* **Task**: Copy the following records word for word, keeping every line as it appears.

* **Exercise inputs**:
..........

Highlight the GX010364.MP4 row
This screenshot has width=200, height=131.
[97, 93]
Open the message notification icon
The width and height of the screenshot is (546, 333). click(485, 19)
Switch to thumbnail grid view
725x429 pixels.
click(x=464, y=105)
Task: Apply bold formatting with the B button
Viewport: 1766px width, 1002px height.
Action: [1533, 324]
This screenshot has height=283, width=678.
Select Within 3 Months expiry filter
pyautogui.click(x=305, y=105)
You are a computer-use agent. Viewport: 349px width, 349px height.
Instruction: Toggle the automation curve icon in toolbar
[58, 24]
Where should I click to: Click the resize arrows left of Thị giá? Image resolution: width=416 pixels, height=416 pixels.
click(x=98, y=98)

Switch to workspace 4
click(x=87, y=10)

..........

* **Reply**:
Highlight the GX010364.MP4 row
This screenshot has width=200, height=131.
[97, 93]
Open the message notification icon
The width and height of the screenshot is (546, 333). click(485, 19)
Switch to thumbnail grid view
725x429 pixels.
click(x=464, y=105)
Task: Apply bold formatting with the B button
Viewport: 1766px width, 1002px height.
Action: [1533, 324]
This screenshot has height=283, width=678.
Select Within 3 Months expiry filter
pyautogui.click(x=305, y=105)
You are a computer-use agent. Viewport: 349px width, 349px height.
Instruction: Toggle the automation curve icon in toolbar
[58, 24]
Where should I click to: Click the resize arrows left of Thị giá? Image resolution: width=416 pixels, height=416 pixels.
click(x=98, y=98)

Switch to workspace 4
click(x=87, y=10)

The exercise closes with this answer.